With the closing of PUMP Works, I've been thinking a lot in recent days about the me I was then. The me I was in Portland. The early twenty-something me.
The words talented and passionate come to mind.
I was ready to take on the world.
The words young and idealistic come to mind.
There was so much I had yet to learn.
And the words lonely and broken come to mind.
I didn't really know how alone I felt or how broken I was until I arrived in Portland for the first year of full-time ministry. I didn't know how much my friends in Abilene - my school friends and church friends, my mentors and professors - had been carrying me. I didn't know until they weren't there anymore.
I didn't know until I was sitting on my own trying to pull the threads of an idea together into a new program for PUMP. I didn't know until I didn't have people who knew my stories inside and out surrounding me on every side. I didn't know until the eating and the binges consumed me.
I didn't know how emotionally and spiritually unhealthy I really was.
I can see that girl, sitting alone on her couch. Hiding and afraid. Not understanding why the thing she had prayed so hard for - why the move and the job and the life which were supposed to make her the person she was supposed to be, which were supposed to make her better and worthy of being loved, which were supposed to make her finally enough - weren't doing that. They weren't filling up the emptiness and the loneliness inside her, and she could not understand why.

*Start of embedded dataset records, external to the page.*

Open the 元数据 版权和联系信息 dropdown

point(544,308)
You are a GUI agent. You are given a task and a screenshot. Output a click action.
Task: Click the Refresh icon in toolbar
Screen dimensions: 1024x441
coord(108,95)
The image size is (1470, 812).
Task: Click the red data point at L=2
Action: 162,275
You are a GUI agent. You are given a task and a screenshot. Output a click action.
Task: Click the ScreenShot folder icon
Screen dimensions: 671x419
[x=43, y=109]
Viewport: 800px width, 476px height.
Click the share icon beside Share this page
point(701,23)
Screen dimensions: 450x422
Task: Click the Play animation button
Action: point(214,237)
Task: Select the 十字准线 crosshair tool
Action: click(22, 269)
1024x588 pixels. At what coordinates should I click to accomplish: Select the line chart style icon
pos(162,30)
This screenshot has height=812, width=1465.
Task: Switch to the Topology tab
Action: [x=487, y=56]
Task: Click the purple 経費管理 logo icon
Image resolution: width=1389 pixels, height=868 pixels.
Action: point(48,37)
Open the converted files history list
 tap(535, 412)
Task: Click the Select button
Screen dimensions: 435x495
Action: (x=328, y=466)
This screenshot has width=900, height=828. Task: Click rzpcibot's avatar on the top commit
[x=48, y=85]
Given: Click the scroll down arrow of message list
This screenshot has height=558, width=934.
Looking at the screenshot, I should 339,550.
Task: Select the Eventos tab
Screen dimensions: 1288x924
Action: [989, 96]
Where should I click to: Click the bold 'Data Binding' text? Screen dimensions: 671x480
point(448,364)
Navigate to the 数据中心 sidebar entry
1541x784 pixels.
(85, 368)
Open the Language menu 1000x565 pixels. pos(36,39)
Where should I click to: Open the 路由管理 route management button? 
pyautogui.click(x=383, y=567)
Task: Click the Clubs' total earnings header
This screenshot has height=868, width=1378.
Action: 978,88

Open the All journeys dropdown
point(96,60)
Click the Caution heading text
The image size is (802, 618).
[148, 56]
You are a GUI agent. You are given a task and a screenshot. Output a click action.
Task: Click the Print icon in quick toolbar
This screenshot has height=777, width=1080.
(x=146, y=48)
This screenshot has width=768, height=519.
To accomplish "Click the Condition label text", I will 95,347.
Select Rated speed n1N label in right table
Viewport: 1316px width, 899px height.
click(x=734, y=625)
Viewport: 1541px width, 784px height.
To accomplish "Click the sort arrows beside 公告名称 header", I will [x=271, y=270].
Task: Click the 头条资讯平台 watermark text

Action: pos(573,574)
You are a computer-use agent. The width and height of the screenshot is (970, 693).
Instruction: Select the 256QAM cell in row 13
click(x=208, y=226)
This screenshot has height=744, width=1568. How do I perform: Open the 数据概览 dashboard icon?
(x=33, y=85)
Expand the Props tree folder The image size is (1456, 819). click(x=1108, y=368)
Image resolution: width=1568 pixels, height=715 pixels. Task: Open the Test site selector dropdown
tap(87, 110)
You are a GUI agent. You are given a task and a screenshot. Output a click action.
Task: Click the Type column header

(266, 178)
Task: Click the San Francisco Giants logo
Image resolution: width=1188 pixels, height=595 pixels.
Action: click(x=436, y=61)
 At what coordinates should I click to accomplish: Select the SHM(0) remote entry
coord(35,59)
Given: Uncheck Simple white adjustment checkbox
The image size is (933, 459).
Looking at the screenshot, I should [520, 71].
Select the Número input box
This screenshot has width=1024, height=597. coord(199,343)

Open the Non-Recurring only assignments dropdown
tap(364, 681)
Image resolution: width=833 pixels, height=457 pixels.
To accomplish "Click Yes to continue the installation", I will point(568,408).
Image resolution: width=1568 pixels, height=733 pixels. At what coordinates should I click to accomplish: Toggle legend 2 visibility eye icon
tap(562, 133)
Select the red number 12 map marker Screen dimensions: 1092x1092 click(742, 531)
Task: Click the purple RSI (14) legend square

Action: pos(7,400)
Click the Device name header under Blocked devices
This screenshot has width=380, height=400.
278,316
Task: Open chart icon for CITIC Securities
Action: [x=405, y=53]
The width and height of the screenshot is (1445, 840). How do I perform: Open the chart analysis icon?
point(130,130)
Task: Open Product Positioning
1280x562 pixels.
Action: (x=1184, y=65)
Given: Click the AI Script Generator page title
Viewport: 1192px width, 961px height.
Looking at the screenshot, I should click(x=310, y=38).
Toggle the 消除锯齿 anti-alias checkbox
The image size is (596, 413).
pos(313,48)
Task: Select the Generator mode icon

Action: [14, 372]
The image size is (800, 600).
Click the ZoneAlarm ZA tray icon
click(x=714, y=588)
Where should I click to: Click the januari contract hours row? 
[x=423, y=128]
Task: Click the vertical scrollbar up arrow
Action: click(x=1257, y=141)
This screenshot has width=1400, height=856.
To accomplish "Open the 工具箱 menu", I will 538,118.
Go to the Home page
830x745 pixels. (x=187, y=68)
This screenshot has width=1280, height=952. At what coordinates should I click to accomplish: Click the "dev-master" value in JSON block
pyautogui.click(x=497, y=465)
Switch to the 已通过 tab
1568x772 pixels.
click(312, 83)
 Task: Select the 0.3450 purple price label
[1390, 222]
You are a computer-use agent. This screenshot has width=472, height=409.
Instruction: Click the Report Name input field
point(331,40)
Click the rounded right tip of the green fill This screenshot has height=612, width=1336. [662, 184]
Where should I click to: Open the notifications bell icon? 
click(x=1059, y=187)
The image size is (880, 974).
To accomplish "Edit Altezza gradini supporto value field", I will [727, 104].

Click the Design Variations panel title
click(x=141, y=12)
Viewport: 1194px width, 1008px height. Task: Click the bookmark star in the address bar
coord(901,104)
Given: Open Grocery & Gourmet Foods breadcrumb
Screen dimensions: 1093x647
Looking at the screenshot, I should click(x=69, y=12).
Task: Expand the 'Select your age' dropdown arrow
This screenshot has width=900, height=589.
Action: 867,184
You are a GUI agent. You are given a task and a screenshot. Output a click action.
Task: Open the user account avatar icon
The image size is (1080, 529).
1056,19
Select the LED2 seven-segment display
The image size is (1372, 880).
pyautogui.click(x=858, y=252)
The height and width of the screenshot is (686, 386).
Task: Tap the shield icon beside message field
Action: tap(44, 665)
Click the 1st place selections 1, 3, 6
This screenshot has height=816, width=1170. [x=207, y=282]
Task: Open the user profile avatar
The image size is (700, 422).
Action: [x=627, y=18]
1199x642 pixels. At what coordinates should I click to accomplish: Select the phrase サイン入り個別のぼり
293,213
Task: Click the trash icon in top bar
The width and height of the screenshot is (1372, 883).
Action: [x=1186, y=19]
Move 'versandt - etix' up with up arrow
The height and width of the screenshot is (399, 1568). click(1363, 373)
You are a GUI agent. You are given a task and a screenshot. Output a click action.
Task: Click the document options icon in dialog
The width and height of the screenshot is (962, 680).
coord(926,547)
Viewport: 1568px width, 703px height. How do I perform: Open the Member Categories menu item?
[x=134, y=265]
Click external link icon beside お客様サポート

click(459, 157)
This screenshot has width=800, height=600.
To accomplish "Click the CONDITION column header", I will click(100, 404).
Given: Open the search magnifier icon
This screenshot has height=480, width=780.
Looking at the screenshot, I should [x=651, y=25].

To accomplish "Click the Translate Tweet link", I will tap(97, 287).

The me I am today, this me would live those stories different. The me I am today is, I hope, a little wiser, a little more patient, a little stronger and a lot healthier. The me I am today would have asked for help sooner. The me I am today would have built community instead of waiting for community to come and find her. The me I am today would have been a little more outward focused and a little less inward focused.
But even if a halo-y lit angel came down and told me God was giving me a do-over, I think, I hope, I would politely decline because the me I was then is a part of the me I am today. I wouldn't be this me without those hard and lonely times. I wouldn't know what I know about community. I wouldn't know what I know about living in recovery. I wouldn't know what I know about family. I wouldn't know what I know about God.
Maybe someday I'll have my chance at a Dickensian-ghost-of-Christmas-past type moment. Maybe I'll be flown across the past to my days in Portland and I'll have the chance to chat it up with the me I was then.
What would I say?
I might tell her it gets better. I might tell her about the healing she will find. I might tell her about how she will discover herself and the her God created her to be. I might tell her how one day she'll join the Peace Corps and travel across the world to live in South Africa. I might tell her how she'll fall in love and how her heart will be broken. I might tell her about the good and wonderful healing afterwards where she finally learns about her own beauty and femininity. I might tell her about Hannah* and the becoming part of being a mother.
I might tell her about those things, but those things, well, they seem like hidden things. They seem like aged wine. They seem holy and precious. They seem like moments that have to be lived.
They seem like spoilers.
No, I think instead, I'd tuck that one strand of hair forever falling out of place behind her ear. Look into her eyes and pull her close. I'd hold her tight in a way that says everything will be alright - in a way only she and I would understand. Then when the understanding had passed between us, I'd kiss her on the forehead, give her another quick squeeze and a deep meaningful, look - a look that says you can do this - and I would turn and walk away, knowing she can and she will.
She's not ready for aged wine. But she will be. And that's a beautiful journey she has to travel on her own.
It's one of those crazy, wonderful things about being human - being able to look back. To see what we couldn't see and to have the wisdom to say all that hard, all that pain, all that bad - in the end, it was something good.
*Hannah is a pseudonym. In order to protect her identity until she is fully and legally mine, I use "Hannah" in all online activity regarding my someday daughter and her adoption.